Из-за этих костюмов с их траурной пуританской чопорностью над «батальерками» тайком посмеивались в Броккенбурге — в университете были приняты куда как более свободные нравы по части одежды. Из-за них они выглядели нелепо на балах — в тех редких случаях, когда их посещали — из-за них выглядели серыми мышами по сравнению с ведьмами прочих ковенов, охотно облачавшимися за пределами университета в шелка, парчу и бархат. Но Вера Вариола фон Друденхаус, хозяйка ковена, скорее спалит Малый Замок дотла вместе со всеми тринадцатью суками, считающими его своим домом, чем позволит своим сестрам одеваться иначе, не по заведенному в «Сучьей Баталии» порядку. Барбаросса знала это так же верно, как и то, что солнце всходит на севере, а Адом управляют четверо архивладык — Белиал, Белет, Столас и Гаап.
С другой стороны… Барбаросса ухмыльнулась, с наслаждением почесывая грудь под дублетом. С другой стороны, все могло быть и хуже, сестрица Барби. Вас с Котейшеством могло занести не в «Сучью Баталию», а, скажем, в «Железную Унию», сучки из которой готовы были умертвлять свою плоть с таким пылом, что могли бы позавидовать многие из адского царства. В любую погоду они носили робы из грубой мешковины, напоминающие облачение средневековых монахов, под которыми в придачу таскали шипастые вериги и цепочки из жгучего серебра. Вот уж где херня так херня…
— Уж больно ты груб, Мухоглот, — проворковала Барбаросса, широко зевнув, — Как для такого писанного красавчика. Что бы сказала твоя маменька, если бы сейчас…

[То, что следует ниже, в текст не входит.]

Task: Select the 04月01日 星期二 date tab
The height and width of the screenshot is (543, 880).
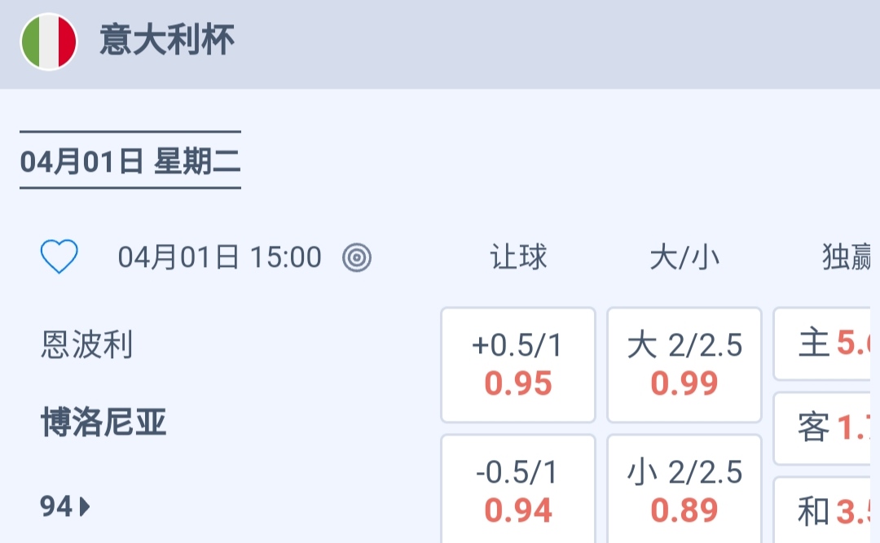Action: pos(130,161)
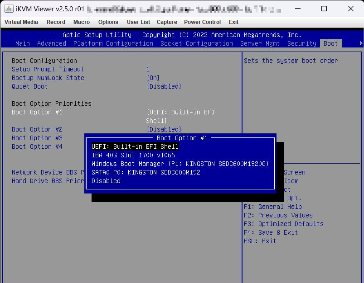The height and width of the screenshot is (283, 364).
Task: Select the Socket Configuration tab
Action: [x=196, y=43]
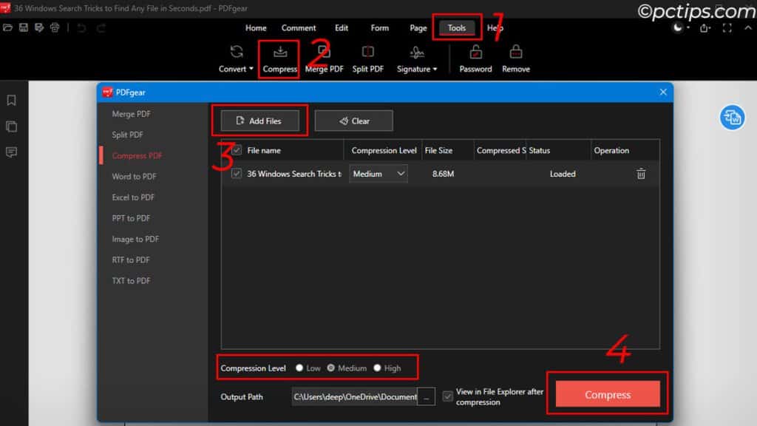Toggle the dark mode moon icon

(678, 28)
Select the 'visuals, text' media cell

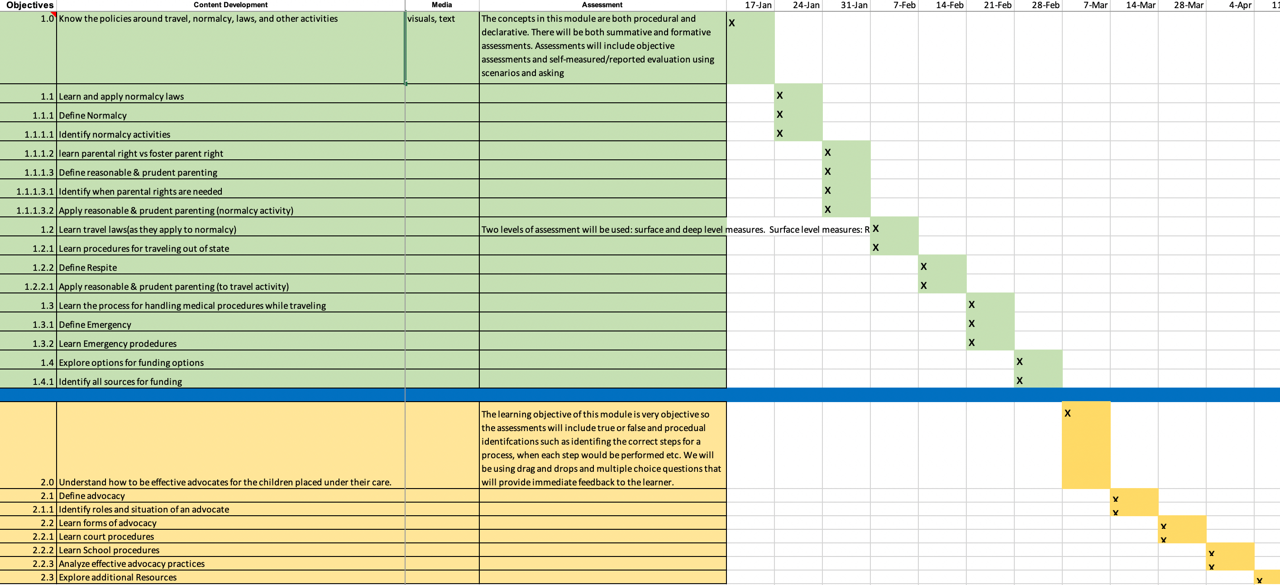pos(442,47)
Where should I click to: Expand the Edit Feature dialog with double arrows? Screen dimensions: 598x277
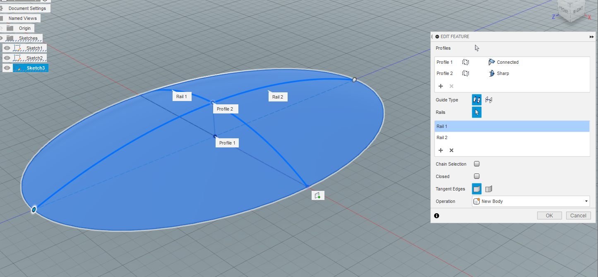pos(591,36)
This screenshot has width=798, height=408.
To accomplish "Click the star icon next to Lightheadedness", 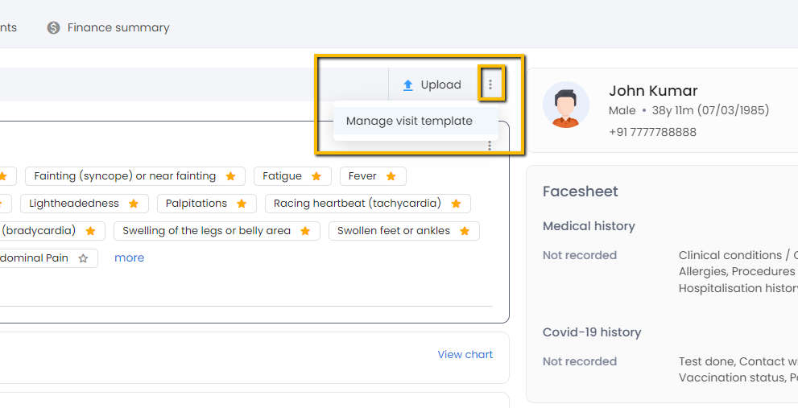I will (x=134, y=204).
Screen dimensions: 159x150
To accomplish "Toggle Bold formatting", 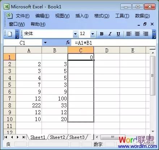I will click(x=102, y=34).
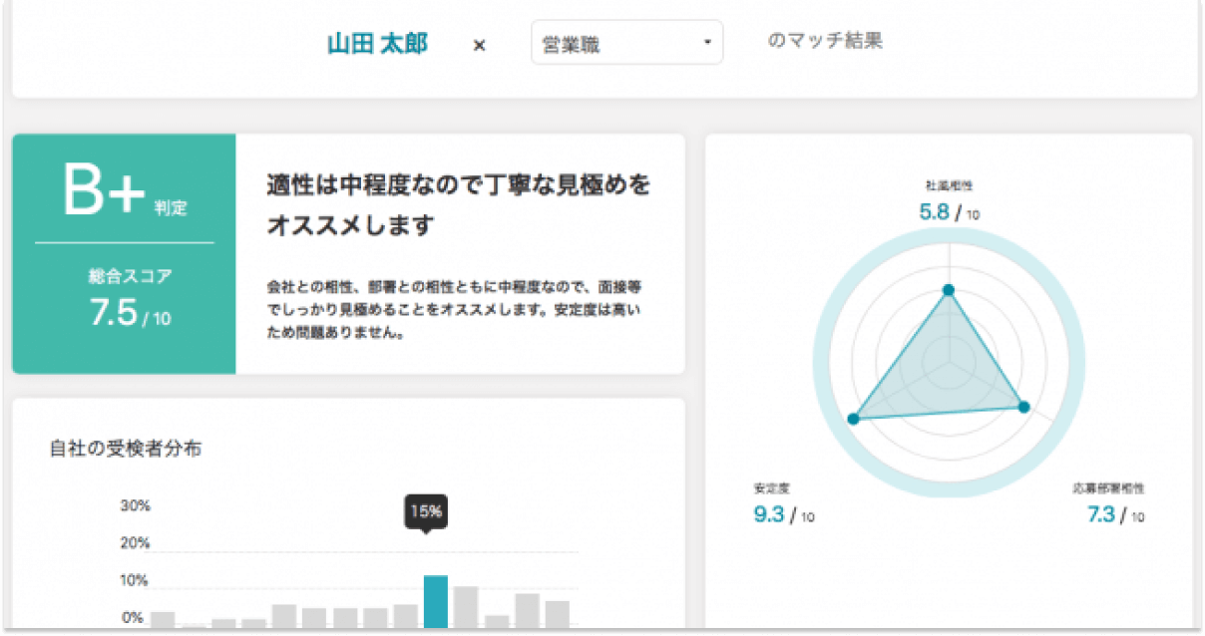This screenshot has width=1205, height=636.
Task: Click the right radar point for 応募部署相性
Action: pyautogui.click(x=1022, y=407)
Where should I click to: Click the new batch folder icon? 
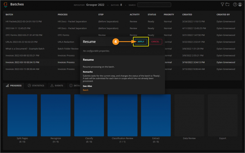tap(227, 5)
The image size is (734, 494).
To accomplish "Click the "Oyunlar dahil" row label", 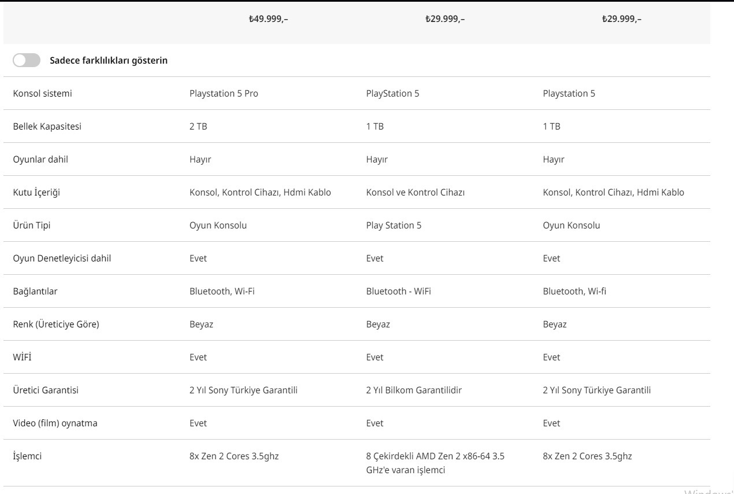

Перекошенная расколотая пасть гомункула разъехалась в жутковатой ухмылке. В затянутых катарактой глазах мелькнуло что-то похожее на затаенное торжество. Должно быть, придумал остроумный ответ, жалкий недоумок. Долго же ему пришлось тужиться…
— Заткнись, бездонная манда! — выпалил он, приплясывая и суча ножками, похожими на обглоданные куриные косточки, — Будь у меня такая рожа как у тебя, я бы вообще удавился, Красотка!
Она ощутила, как черная ярость выплеснулась из недр души, точно застарелый гной.
Ее зовут Барбаросса. Сестра Барбаросса. Некоторым — очень немногим в Броккенбурге — позволено именовать ее Барби. Но никто и никогда не смеет называть ее Красоткой, ни в мире смертных, ни в самом адском царстве.
— Что ты сказал?
Мухоглот, должно быть, и сам понял, что сболтнул лишнего. Некоторые линии не стоит пересекать — это правило известно всем знатокам Гоэции, чертящим мелом защитные барьеры на пути у адских чар. Но Мухоглот забылся. А может, был слишком разъярен шуточками, которыми она изводила его последний час, вот и вспомнил некстати имя, которое вспоминать не следовало. Которому должно было раствориться, как растворяются некоторые вещи в алхимических ретортах, без осадка и пепла.
— Красотка! — взвизгнул он, скалясь и приплясывая, — Думаешь, я забыл? А я помню! Помню! Красотка! Красотка! Красотка!
Она очутилась у кафедры одним прыжком, похожим на короткий страшный прыжок волчицы. Заточенная в душе тлеющая искра Ада полыхнула огнем, мгновенно превратив кровь в клокочущий вар, а руки — в стальные клешни. Будь на месте Мухоглота какая-нибудь сука из плоти и крови — человеческой плоти и крови — уже выла бы от боли, корчась на полу, пытаясь остановить хлещущую из пасти кровь. Но гомункул…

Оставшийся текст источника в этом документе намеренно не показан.